No se aburguesó en ningún momento. No se acomodó jamás. Cuando un hombre dedica su vida a los demás, y a cambio tiene que sufrir exilios y años de cárcel, lo lógico y natural cuando retoma la normalidad de su existencia es el relajamiento y el disfrute como recompensa por los sacrificios sufridos. Solo los grandes hombres y los verdaderos mitos no siguen esta norma. No se conforman nunca, mueren luchando.

Es el caso de Marcelino Camacho Abad, que nos ha dejado para siempre. En su cartera, el carné con el número uno de CC OO, sindicato de trabajadores que impulsó en 1957 a su llegada a España después del largo exilio. Desde el primer instante en que pisó de nuevo su país, Marcelino se dedicó a luchar por los derechos de los obreros, primero desde su puesto como trabajador en una metalúrgica y, después, con la recién instaurada democracia y el indulto del Rey Juan Carlos por el Proceso 1001, al frente del sindicato que dirigió durante once años. Incluso desde su escaño como diputado, centró su labor en la defensa de los trabajadores.

Tampoco se acomodó ni aburguesó Ernesto «Che» Guevara en ese empeño por la lucha, diferente en ambos casos, pero que siempre tenía como punto común a las clases más desfavorecidas, a aquellos que tuvieron que vivir, por nacimiento, oprimidos y sometidos a los poderosos. Marcelino abandonó la vida política en el 81, centrándose definitivamente en su verdadera vocación: la defensa de los obreros. El Che se separó de la revolución cubana tras ayudar a Fidel Castro a derrocar a Batista; tras algunos años de transitar por los despachos ministeriales y las cúpulas del poder, también él volvió a su primera vocación: la lucha revolucionaria contra los imperialismos, la lucha por devolver la dignidad a los más débiles.

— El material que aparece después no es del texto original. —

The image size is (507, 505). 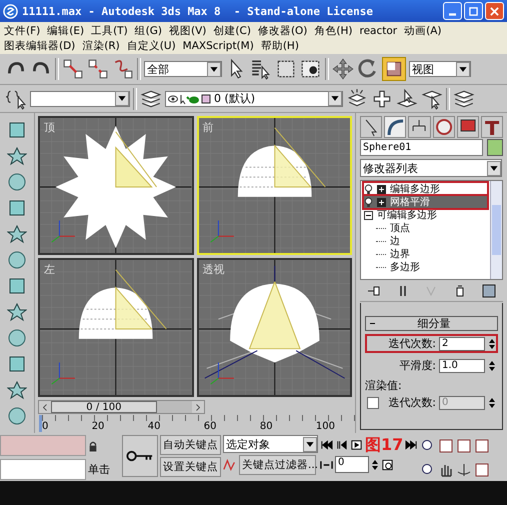 What do you see at coordinates (356, 445) in the screenshot?
I see `play-icon` at bounding box center [356, 445].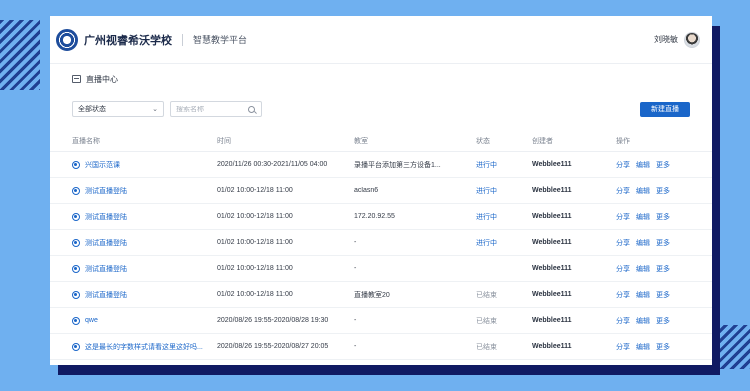 This screenshot has width=750, height=391. I want to click on school-logo-icon, so click(67, 40). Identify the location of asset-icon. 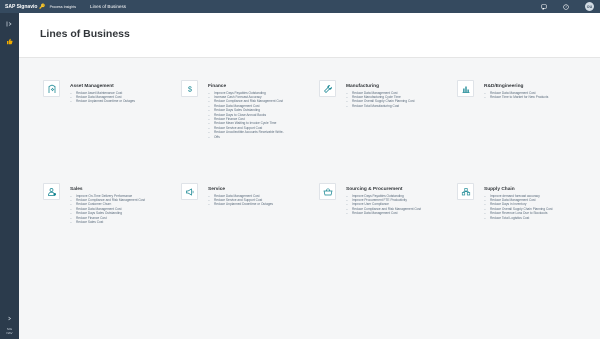
(52, 88).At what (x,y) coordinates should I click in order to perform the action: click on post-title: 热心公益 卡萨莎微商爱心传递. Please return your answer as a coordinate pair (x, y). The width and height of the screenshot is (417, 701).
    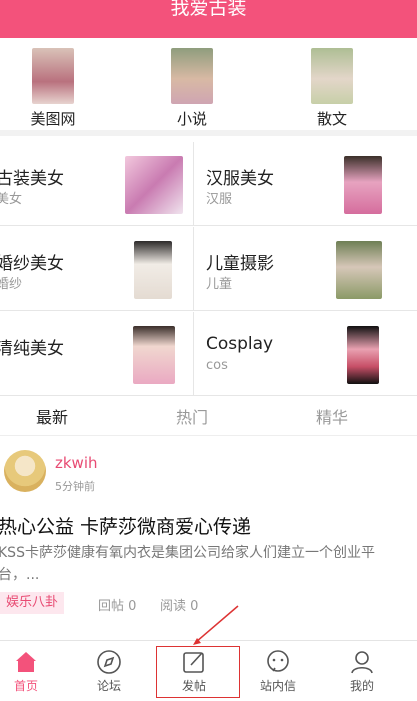
    Looking at the image, I should click on (126, 526).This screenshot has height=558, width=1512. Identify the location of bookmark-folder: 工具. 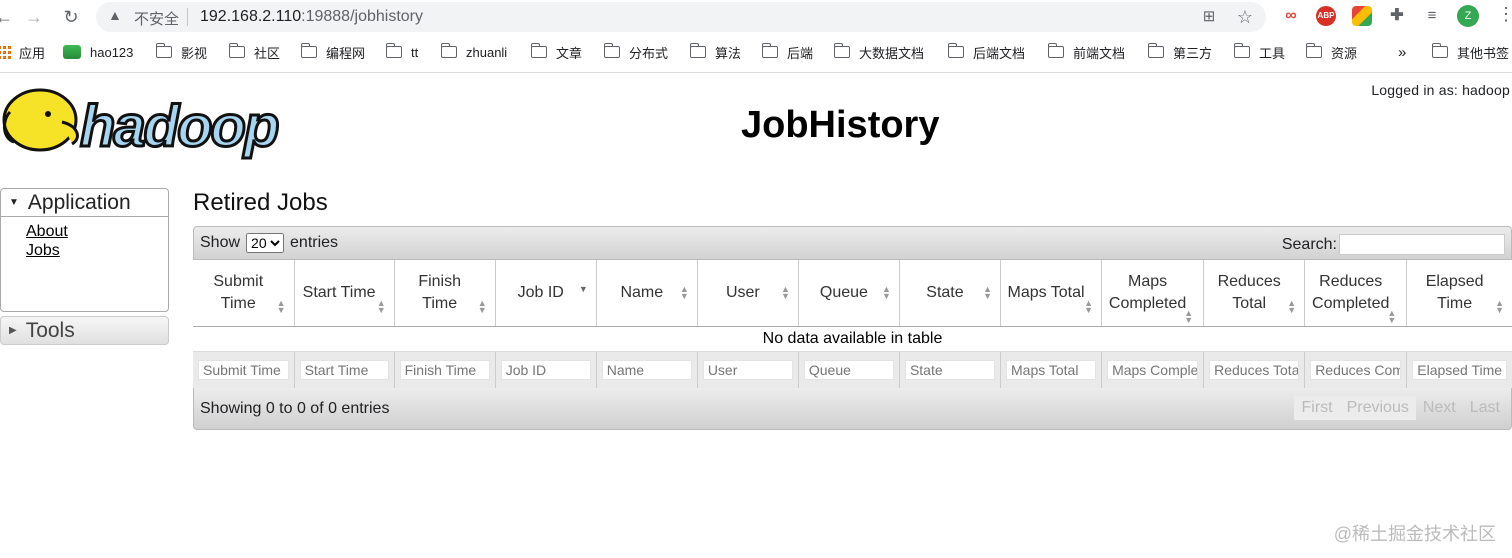
(1260, 52).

Dejaron las comodidades y entregaron su vida por los demás.

Tuve la inmensa suerte de conocer a Marcelino Camacho. Fue durante una reunión con empresarios. Todos encorbatados, él apareció con un jersey de lana con cremallera. Su presencia era impactante, segura y sincera. Solo entrar a la sala, acaparó toda la atención. Su discurso fue rotundo. Ante él, te veías desarmado. Nadie le replicó, todos aplaudimos. Llevaba en sus genes la defensa de los trabajadores. Y, ante eso, no hay discusión.

Ambos, Marcelino Camacho y el Che Guevara, anduvieron por las tierras de sus países buscando libertad para sus pueblos. Cuando Camacho volvía a España, en 1957, el Che organizaba las guerrillas en la Sierra Maestra de Cuba. El año que encarcelaron a Marcelino, 1967, fue también el de la muerte del Che en Bolivia. Uno y otro jamás se conocieron, pero en el fondo, sus luchas, aunque con distintas armas, querían encontrar el entendimiento y la igualdad entre clases.

Julio Cortázar escribió en la muerte del Che: «No nos vimos nunca pero no importaba. / Lo quise a mi modo, / le tomé su voz / libre como el agua, / caminé de a ratos / cerca de su sombra». Ambos, Ernesto Guevara y Marcelino Camacho, compartieron un liderazgo natural. Los dos renunciaron al poder y a los cómodos beneficios de estar en la cima de la pirámide por no abandonar nunca sus ideales. La bandera que enarbolaron fue la de la humildad y la del coraje.

Su presencia, ahora que ninguno de ellos está entre nosotros, se hace eterna. La del Che ya lo es. La de Marcelino, con el tiempo, también lo será. Que sus memorias nos den luz en esta época tan oscura.